A further objective is to fully integrate the porous gas storage facility in a local renewable energy system. This means that all components from the electricity generation via PV modules up to an end-user in the form of a CHP will be available to operate the storage facility integrated into a real-live energy system. The four storage cycles will generate operational know-how both from the surface and subsurface operations. It will be exploited in WP 4 to optimise porous storage designs in different locations in Europe and to generate a best practice example for a future porous hydrogen storage facility.
The existing MMV plan implemented at the pilot facility will be optimised in WP 2 based on the evaluation of additional monitoring techniques and integrated into the upgraded demonstrator. Thereby, monitoring techniques such as permanent subsurface corrosion monitoring or advanced microbial growth monitoring, going beyond state of the art can be implemented into the storage demonstrator. The monitoring results will feed back into WP 2 where a best practice monitoring plan for European hydrogen storages will be developed.
In addition, the facility will be operated on actual supply and demand scenarios supplied by AGGM and LAG. The data gained from the operation according to this scenario will be exploited in WP 5 to showcase realistic operational scenarios of a future RES system in different European regions and production/demand settings.
To guarantee exploitation and replicability of the results generated during four storage cycles another essential objective is the handling and distribution of the generated data to the project partners. Learnings and data gained will be evaluated after each storage cycle with all project partners to feed into their replicator designs. Naturally, the experiences gained will also feed back into the demonstrator to optimise operation schemes.

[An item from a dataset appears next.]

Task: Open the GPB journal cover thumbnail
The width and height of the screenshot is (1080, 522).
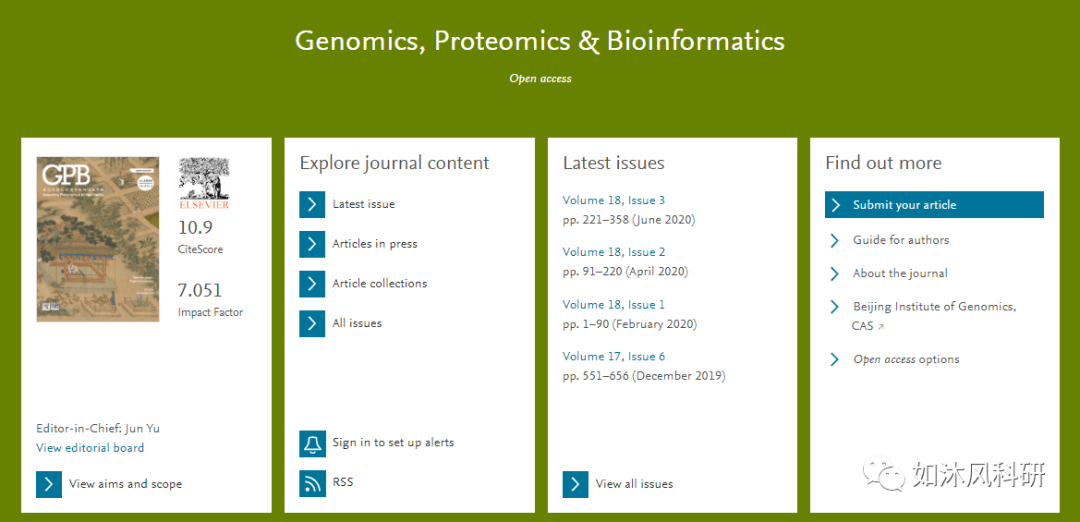Action: click(x=98, y=239)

Hydrogen produced from electrolysis should be certified under accordance of a green hydrogen certification scheme, to account for the usage of sustainably produced green hydrogen from renewable electricity sources, in the course of this project. Furthermore, the currently arising market for green gases should be monitored continuously and hydrogen guarantees of origin either sold via markets or cancelled for self-use within this project.
The final objective is to maximise replicability of all results of the operation of the demonstrator by performing a final analysis of all real-life data gained in the storage cycles. These will feed into a final optimisation loop in WP 4 and WP 5 to be exploited for the best practice cases that can be applied to different storage scenarios throughout Europe and beyond.